These are notes, thoughts and observations from reading, “Mass Collaboration Systems on the World Wide Web” by AhHai Doan, Raghu Ramakrishnan, and Alon Y. Halevy.
First attempt to define MC:
A Mass Collaboration System enlists a mass of users to explicitly collaborate to build a long-lasting artifact that is beneficial to the whole community.
This definition does not allow for ‘implicit’ collaborations that arise as secondary benefits to the primary purpose. Also, Mechanical Turk enlists people to carry out short-sighted tasks that are not long-lasting nor part of an overall artifact (as far as they can tell).

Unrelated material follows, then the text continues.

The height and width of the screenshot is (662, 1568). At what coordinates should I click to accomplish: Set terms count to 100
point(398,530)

Next attempt to define MC as a general problem-solving method:
An MC System enlists a mass of humans to help solve a problem defined by the system owners and in so doing addresses four fundamental challenges:
(1) How to recruit and retain users?
(2) What contributions can users make?
(3) How to combine user contributions to solve the target problem?

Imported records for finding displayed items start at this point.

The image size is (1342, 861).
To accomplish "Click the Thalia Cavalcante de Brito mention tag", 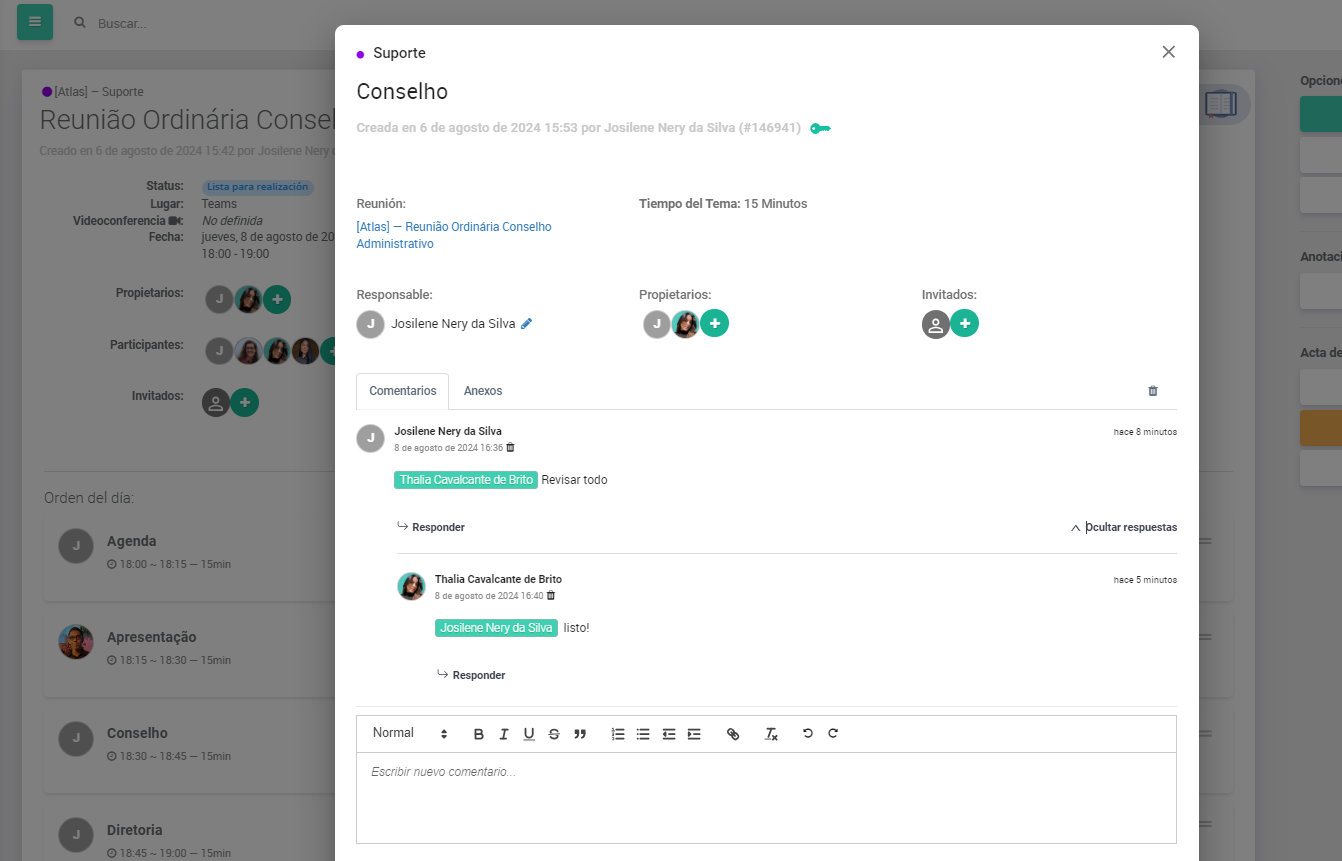I will pyautogui.click(x=466, y=480).
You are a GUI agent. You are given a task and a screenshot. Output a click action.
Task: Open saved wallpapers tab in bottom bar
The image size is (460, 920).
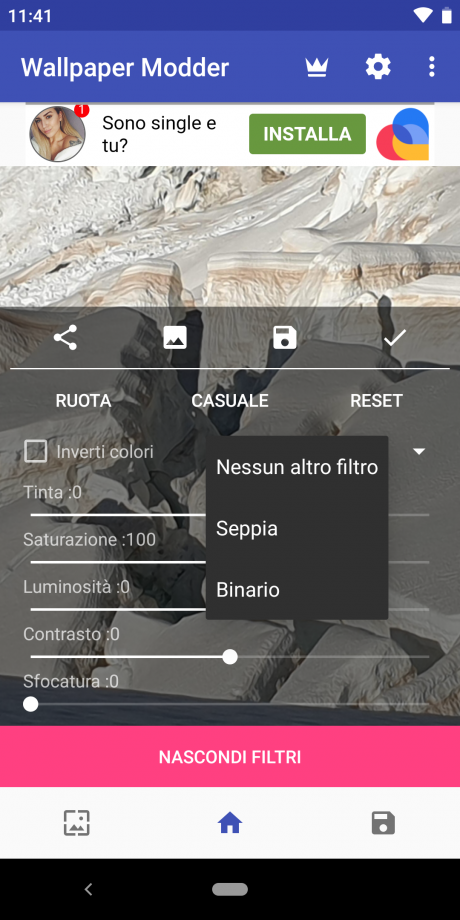(383, 823)
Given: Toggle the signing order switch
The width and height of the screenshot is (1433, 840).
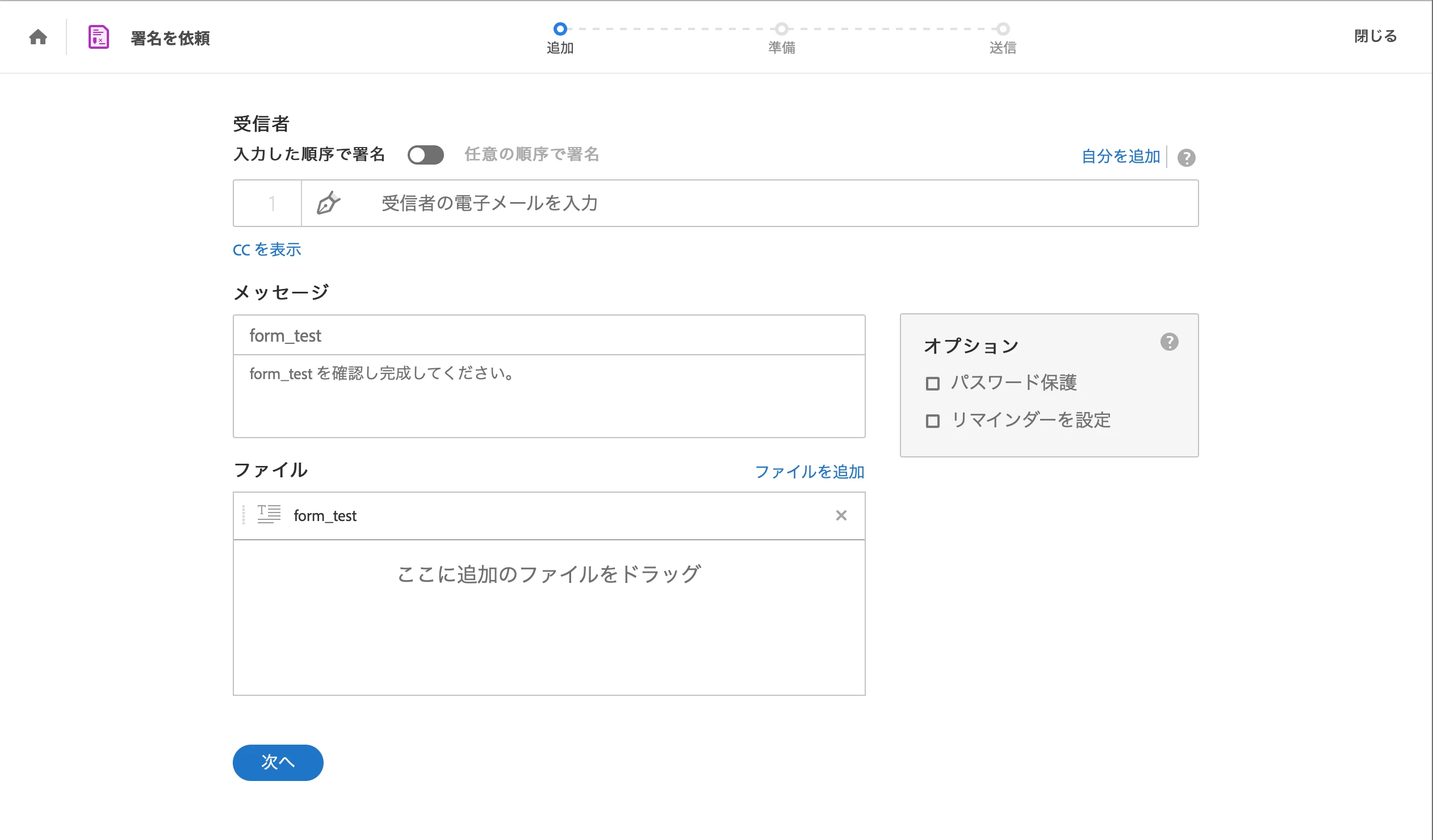Looking at the screenshot, I should pos(425,154).
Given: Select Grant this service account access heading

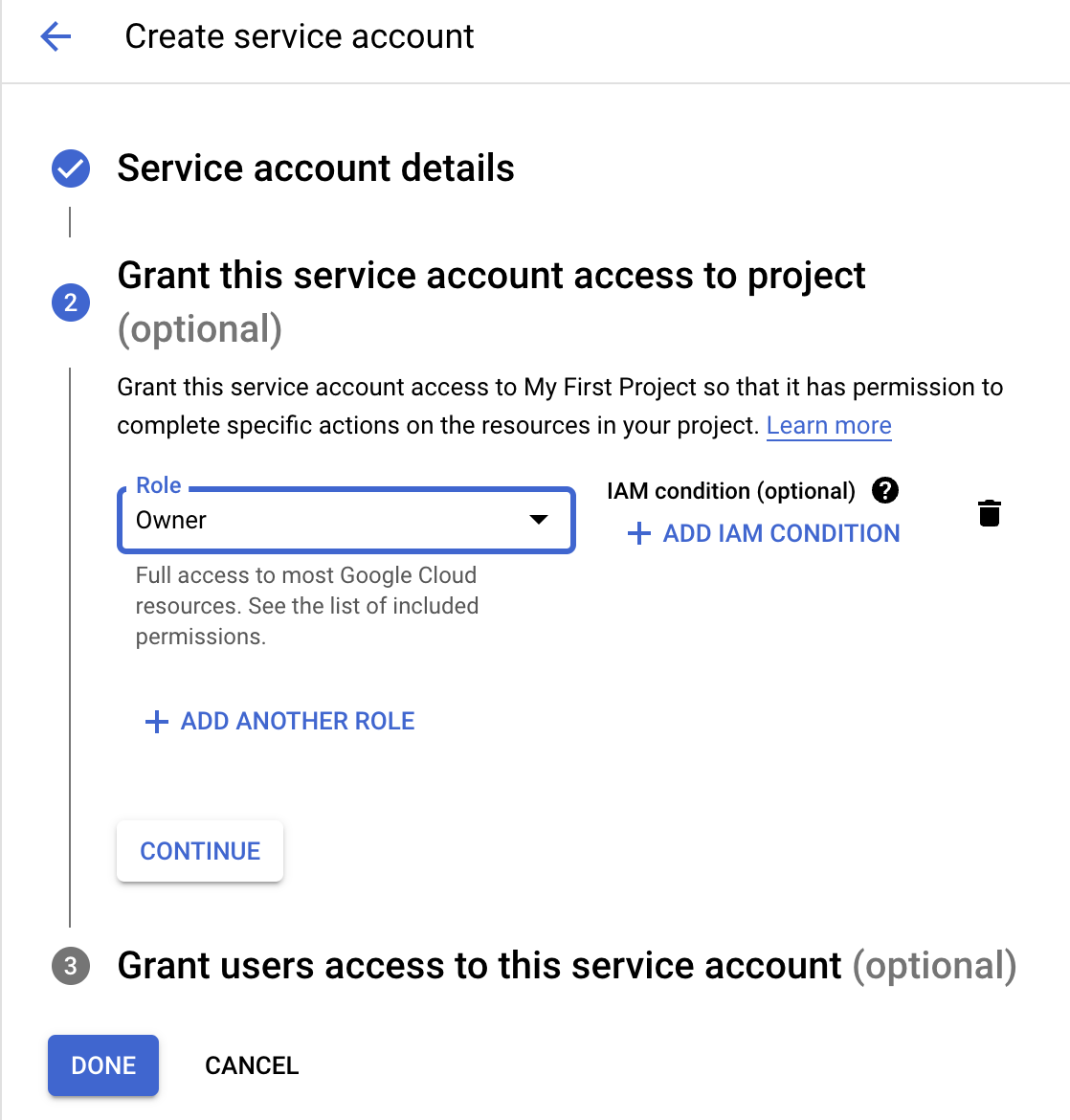Looking at the screenshot, I should (491, 276).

(4) How to evaluate users and their contributions?
Traffic lights coordinate the behaviors of a mass of human drivers but are not looking to enlist more drivers but to reduce and/or coordinate them, thus such a system is referred to as a Mass Management system, instead.
This paper used a survey to explore MC Systems that addressed these four fundamental questions as applied to the Web. It classifies the nature of collaboration, type of target problem, and other dimensions.
Degree of manual effort. How much is asked of participants and of owners? Ratings vs Coding, for example. Do owners have to analyze aggregate data from users or the other way around?
Role of human users.
- Slaves - solve problem with divide-and-conquer approach while minimizing resources (Mechanical Turk).
- Perspective Providers - humans contribute different perspectives when combine into better solutions, such as writing reviews or aggregating bets to make predictions.
- Content Providers - humans are components in the target artifact as creators or community, so that the owner can monetize them (e.g. ads).
Humans can play multiple roles within a single MC system. Knowing these roles can determine how to recruit. For example, in a perspective providers system, you’d want cognitive diversity to avoid groupthink.
- Evaluating - users evaluate items with textual comments and numeric scores (GoodReads)
- Sharing - users share items such as products, services, textual knowledge and structured knowledge (YouTube)
- Networking - users construct a social network graph that the owner can exploit to provide services and users typically cannot edit one another’s content (Facebook)
- Building Artifacts - user inputs are merged tightly by requiring them to edit and merge one another’s inputs (Wikipedia)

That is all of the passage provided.